29 Ağustos 2010 Pazar

bazı özel anlar


bugün bana bir hal geldi. evrensel pre-writing state of mind. ne yapabilirim bu halle diye sormadan elim telefona gitti. bir sms yazdım. sonra dedim ki bir dakika. başka seçeneklerim neler. ciddi bir halle hemhal olduğumu farkettim. harcanmaması gerekebileceğini anladım. evet bir sevdiğime mesaj atabilirdim, herhangi birisine. o insan da özel bir hal üzere olduğumu anlayabilirdi. ama o kadar. insan bir şey okuyacağı anı seçebilmeli. hem okuyanın hem okunanın sıhhati için. en küçük bir ifade bile olsa. neyse işte. sonra telefonla mesaj göndermedim. içinde bulunduğum halin ciddiyetiyle sms in bağdaştırılabilecek bir yanı yoktu. günlüğüme bir şeyler yazabileceğimi düşündüm. ya da bloga işte. bu düşüncelerin etkisiyle ohal elimden kaydı gitti. yazma düşüncesi üzerine kaygan bir iki fikir kaldı. "verdik herkese yeteri kadar artık herkese ederi kadar" öğüdü "sevmeyeceksin" le birleştiğinde kapsama alanı manitacılık kurumunda başarıyı arayan gençliği aşıp insan ilişkilerinde sağlığı arayan herkesi içine alıyor sanki. kimse ben i tekeline alamaz, insanlığa yazık olur. egomu tekrar inşa ettiğimi söylemiş miydim?

günlük de doğmamış çocuğa mektup tribi. kendinle yalnız kalabilecek kadar yeri günlüğün kalbinden bile temiz sayfalarında bulabiliyorsun. çok temel bir ihtiyaca karşılık geliyor yani. kendime itiraf edebildiğim, barışıklık eylemlerimin azalan doğum oranı, artan bebek ölümleri, çok utanıyorum. ne zamandır böyleyim. bir süredir ciddi bir sinir hali. bu halde nasıl yazılabilir. evsizlik kağıda dökülürse onu kim temizleyebilir. bu ara pek günlük değil de daha şoven. chauvin. bkz. kutsal bilgi kaynağı.

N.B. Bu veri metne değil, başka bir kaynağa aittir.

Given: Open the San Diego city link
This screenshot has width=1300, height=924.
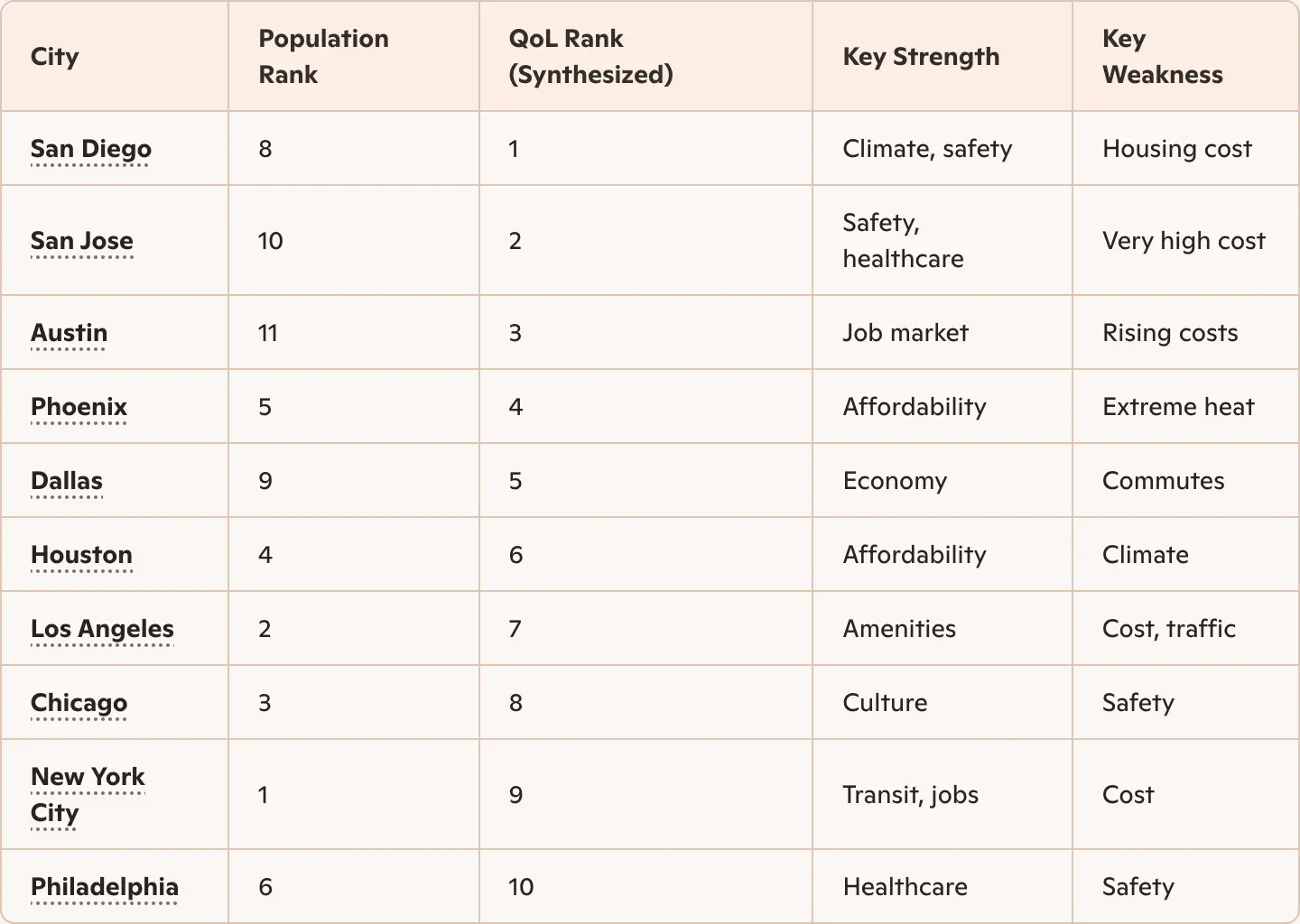Looking at the screenshot, I should (x=90, y=149).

naber napıyorsun? yine format kaydı. emrah, geceler. ve beden. ebeden...

bugün beşiktaştaki evi son kez görüyor olabileceğimi farkettim. benim için önemi belki de mevcut sakinlerinin atfettiğinden büyük olabilir. orası benim gece 1-4 sığınağımdı. kaçak et kesimhanemdi. yanlış anlaşılmaya mahal vermeyeyim, kaçak et diye gençliğimi kesiyordum. suat' tan ayrılmış, çok üzgünmüş. kesiveriyordum anasını satayım. bütün geçmişim üstümde kokuyordu, o ben i ben yapan hüzün, nereye koyulacağını bilememiş yabancı, ah, o çekingen misafir.. yokuş koşucusu, kırık tablolarınız birleştirilir yeni gibi tablolar hep o istediğiniz insan var ya böyle dediğiniz ki süper işte ah o adam o kadın ben işte onları ben öyle küçük parçalardan birleştirip sizlere teslim edebilirim bir öncesi olsun yeter ki kafanızda bir imaj olsun parçalanmış olsun ya da elceğizlerim ne için benim de meziyetim bu dediğiniz ya da olsun dediğiniz meziyetler o sahip olmak için benlik dediğinizden feragatler ah bazen koşu bile yapmalı insan tahta boya gerizekalı o kadar tahta var düşün her odun potansiyel birer tahta ve ağaçlar oduna odunlar tahtaya dönmeli yurdumda.

nasıl bir anda o güzelim yatakhaneden ayrıldıysak, ki ben bu süreci ellerimle hızlandırdım, o kadıköydeki emlakçı övgüsü evden ayrıldıysak, "ısrarla moda" daki ucundan deniz bile gören evden ayrıldıysak, beşiktaş taki benim için anlamı içindekilerin daima açık geniş kucaklarıyla örülmüş o koca evden de ayrılıyoruz. olum siz şimdi anlamıyorsunuz da ayrılırken fena koyuyor. pis tribe girdim.

yaza yaza yaz geldi
bu da sana az geldi
kapı çalmış kim geldi
anancılar geldi hoş geldi.

sahur geldi. bu gece bir kutu şeftali ziyafeti yedim. tek başıma. pek belli edemedim de orada kıvamından ötürü beğenmediğinizi umarak ağlamadım, yoksa çok güzel abi. beğenmeliydiniz.

fotograftaki kız, seni seviyorum ve seni bulacağım.